A T the beginning of the nineteenth century Greece, which had once been one of the greatest countries in the world, was subject to the rule of her powerful neighbor, Turkey. But in 1821 the fire of patriotism was rekindled, and the Greeks began a war of independence. One of the most heroic of the Greek leaders was Marco Bozzaris. He was in command of a small band of his countrymen, and planned to surprise a much larger Turkish force after nightfall. In this poem, written by Fitz-Greene Halleck, an American author, the story of the attack is told.

The Turkish commander and his men were sleeping in their camps, dreaming of victory over the Greeks, while at the same hour of midnight Marco Bozzaris was making ready his band of Suliotes, or men whose homes were near the Suli mountains and river in the northwestern part of Greece. The Turkish camp was not far distant from Missilonghi, which is near the entrance to the Gulf of Corinth, near the head of which gulf the earlier Greeks, in 479 B.C., had defeated a great invading army of Persians at the battle of Platæa.

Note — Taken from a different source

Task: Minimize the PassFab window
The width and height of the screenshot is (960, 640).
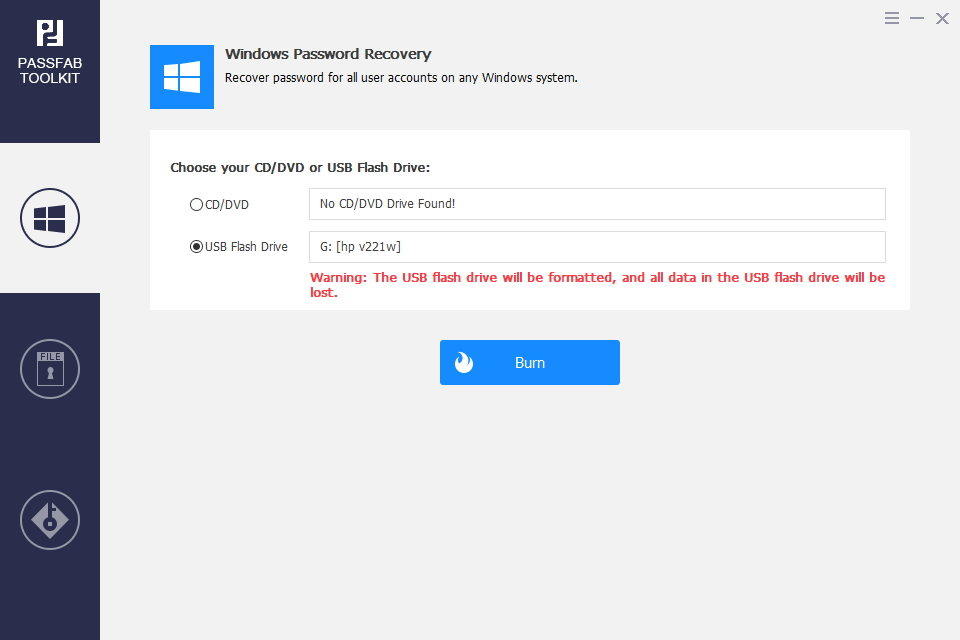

Bozzaris attacked the Turks, and small though his band was, they took the enemy so completely by surprise that they won a very decisive victory. But the gallant leader himself was killed. The poem tells how he won glory, and how death is welcomed by the victorious warrior, as was the cry of land to Columbus of Genoa when his lookout caught the fragrance of the palms and groves of Hayti, mistaking them for India. Pilgrims from foreign lands shall seek the home of Bozzaris to hear again the story of his victory and of his country's independence.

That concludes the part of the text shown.